Your objective - Copy the forum thread on database testing from "Those memes are" to "MongoDB in production?", replacing each "MongoDB" with "Cassandra".

Document excerpt -
________

I wonder how Aurora fares on this?

henning

I thought this kind of bullshit was only supposed to happen in MongoDB!

kabes

Then you haven't read enough jepsen reports. Distributed system guarantees generally can't be trusted

__alexs

Postgres is not a distributed system in this configuration usually though is it?

semiquaver

The result is for “Amazon RDS for PostgreSQL multi-AZ clusters” which are certainly a distributed system.

I’m not well versed in RDS but I believe that clustered is the only way to use it.

dragonwriter

A multi-AZ cluster is necessarily a distributed system.

bananapub

I think zookeeper is still the only distributed system that got through jepsen without dataloss bugs, though at high cost: https://aphyr.com/posts/291-jepsen-zookeeper

robterrell

Didn't FoundationDB get a clean bill of health?

necubi

Aphyr didn’t test foundation himself, but the foundation team did their own Jepsen testing which they reported passing. All of this was a long time ago, before Foundation was bought by Apple and open sourced.

Now members of the original Foundation team have started Antithesis (https://antithesis.com/) to make it easier for other systems to adopt this sort of testing.

MarkMarine

wasn't tested because: "haven't tested foundation in part because their testing appears to be waaaay more rigorous than mine."

https://web.archive.org/web/20150312112552/http://blog.found...

bananapub

apparently wasn't tested because Kyle thought the internal testing was better than jepsen itself: https://abdullin.com/foundationdb-is-back/

Thaxll

Those memes are 10 years old, you know that some very tech company use MongoDB right? We're talking billions a year.

xmodem

Billion dollar companies lose their customer’s data all the time.

djfivyvusn

What is your point?

colesantiago

Do people still use MongoDB in production?

I was quite surprised to read that Stripe uses MongoDB in the early days and still today and I can't imagine the sheer nightmares they must have faced using it for all these years.

senderista

MongoDB has come a long way. They acquired a world-class storage engine (WiredTiger) and then they hired some world-class distsys people (e.g. Murat Demirbas). They might still be hamstrung by early design and API choices but from what I can tell (never used it in anger) the implementation is pretty solid.

________

Supplied information -
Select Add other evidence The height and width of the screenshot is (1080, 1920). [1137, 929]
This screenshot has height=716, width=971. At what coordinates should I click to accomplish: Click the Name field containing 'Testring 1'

________

Solution -
Those memes are 10 years old, you know that some very tech company use Cassandra right? We're talking billions a year.

xmodem

Billion dollar companies lose their customer’s data all the time.

djfivyvusn

What is your point?

colesantiago

Do people still use Cassandra in production?